RECORDS FOR PROCESSING:
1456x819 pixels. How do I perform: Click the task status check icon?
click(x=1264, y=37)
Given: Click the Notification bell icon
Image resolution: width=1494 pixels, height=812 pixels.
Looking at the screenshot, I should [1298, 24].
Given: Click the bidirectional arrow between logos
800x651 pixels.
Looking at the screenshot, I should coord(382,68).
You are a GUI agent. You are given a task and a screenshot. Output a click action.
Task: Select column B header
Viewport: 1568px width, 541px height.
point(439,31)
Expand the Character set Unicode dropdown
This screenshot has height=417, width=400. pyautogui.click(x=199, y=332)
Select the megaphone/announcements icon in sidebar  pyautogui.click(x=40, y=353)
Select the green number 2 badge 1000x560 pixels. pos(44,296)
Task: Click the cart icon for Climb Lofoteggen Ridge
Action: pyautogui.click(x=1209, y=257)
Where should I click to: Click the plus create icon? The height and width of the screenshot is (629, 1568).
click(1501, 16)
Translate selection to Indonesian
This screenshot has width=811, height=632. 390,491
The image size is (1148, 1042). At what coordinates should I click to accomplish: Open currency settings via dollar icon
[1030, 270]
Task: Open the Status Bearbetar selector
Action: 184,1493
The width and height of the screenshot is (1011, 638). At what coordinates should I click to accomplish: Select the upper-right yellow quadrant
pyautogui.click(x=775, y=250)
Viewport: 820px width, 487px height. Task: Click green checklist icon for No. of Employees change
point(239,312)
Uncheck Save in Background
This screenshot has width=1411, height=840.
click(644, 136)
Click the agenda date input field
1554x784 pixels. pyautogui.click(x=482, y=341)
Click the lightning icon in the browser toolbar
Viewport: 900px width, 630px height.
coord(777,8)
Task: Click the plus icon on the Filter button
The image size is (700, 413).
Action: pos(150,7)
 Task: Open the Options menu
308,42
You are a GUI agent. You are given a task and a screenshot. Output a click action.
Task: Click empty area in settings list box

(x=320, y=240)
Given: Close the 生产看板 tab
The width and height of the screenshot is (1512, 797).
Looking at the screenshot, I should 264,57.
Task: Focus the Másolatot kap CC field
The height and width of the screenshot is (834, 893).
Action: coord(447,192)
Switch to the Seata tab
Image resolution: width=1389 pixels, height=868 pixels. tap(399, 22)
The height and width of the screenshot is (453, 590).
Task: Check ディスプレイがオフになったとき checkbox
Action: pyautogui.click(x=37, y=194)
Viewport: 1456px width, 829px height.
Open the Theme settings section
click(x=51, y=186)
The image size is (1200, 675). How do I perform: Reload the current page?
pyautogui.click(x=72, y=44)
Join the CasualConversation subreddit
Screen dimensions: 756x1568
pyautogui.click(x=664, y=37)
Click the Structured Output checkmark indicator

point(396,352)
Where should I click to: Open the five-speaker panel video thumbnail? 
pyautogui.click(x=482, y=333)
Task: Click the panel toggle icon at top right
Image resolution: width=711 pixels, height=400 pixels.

PROBLEM STATEMENT: Write out all of the entries above, line for line, without changing anything.

CORRECT ANSWER:
1456x819 pixels. How do I perform: Click the task status check icon?
click(x=1264, y=37)
Given: Click the Notification bell icon
Image resolution: width=1494 pixels, height=812 pixels.
Looking at the screenshot, I should [1298, 24].
Given: Click the bidirectional arrow between logos
800x651 pixels.
Looking at the screenshot, I should coord(382,68).
You are a GUI agent. You are given a task and a screenshot. Output a click action.
Task: Select column B header
Viewport: 1568px width, 541px height.
point(439,31)
Expand the Character set Unicode dropdown
This screenshot has height=417, width=400. pyautogui.click(x=199, y=332)
Select the megaphone/announcements icon in sidebar  pyautogui.click(x=40, y=353)
Select the green number 2 badge 1000x560 pixels. pos(44,296)
Task: Click the cart icon for Climb Lofoteggen Ridge
Action: pyautogui.click(x=1209, y=257)
Where should I click to: Click the plus create icon? The height and width of the screenshot is (629, 1568).
click(1501, 16)
Translate selection to Indonesian
This screenshot has width=811, height=632. 390,491
The image size is (1148, 1042). At what coordinates should I click to accomplish: Open currency settings via dollar icon
[1030, 270]
Task: Open the Status Bearbetar selector
Action: 184,1493
The width and height of the screenshot is (1011, 638). At what coordinates should I click to accomplish: Select the upper-right yellow quadrant
pyautogui.click(x=775, y=250)
Viewport: 820px width, 487px height. Task: Click green checklist icon for No. of Employees change
point(239,312)
Uncheck Save in Background
This screenshot has width=1411, height=840.
click(644, 136)
Click the agenda date input field
1554x784 pixels. pyautogui.click(x=482, y=341)
Click the lightning icon in the browser toolbar
Viewport: 900px width, 630px height.
coord(777,8)
Task: Click the plus icon on the Filter button
The image size is (700, 413).
Action: pos(150,7)
 Task: Open the Options menu
308,42
You are a GUI agent. You are given a task and a screenshot. Output a click action.
Task: Click empty area in settings list box

(x=320, y=240)
Given: Close the 生产看板 tab
The width and height of the screenshot is (1512, 797).
Looking at the screenshot, I should 264,57.
Task: Focus the Másolatot kap CC field
The height and width of the screenshot is (834, 893).
Action: coord(447,192)
Switch to the Seata tab
Image resolution: width=1389 pixels, height=868 pixels. tap(399, 22)
The height and width of the screenshot is (453, 590).
Task: Check ディスプレイがオフになったとき checkbox
Action: pyautogui.click(x=37, y=194)
Viewport: 1456px width, 829px height.
Open the Theme settings section
click(x=51, y=186)
The image size is (1200, 675). How do I perform: Reload the current page?
pyautogui.click(x=72, y=44)
Join the CasualConversation subreddit
Screen dimensions: 756x1568
pyautogui.click(x=664, y=37)
Click the Structured Output checkmark indicator

point(396,352)
Where should I click to: Open the five-speaker panel video thumbnail? 
pyautogui.click(x=482, y=333)
Task: Click the panel toggle icon at top right
Image resolution: width=711 pixels, height=400 pixels.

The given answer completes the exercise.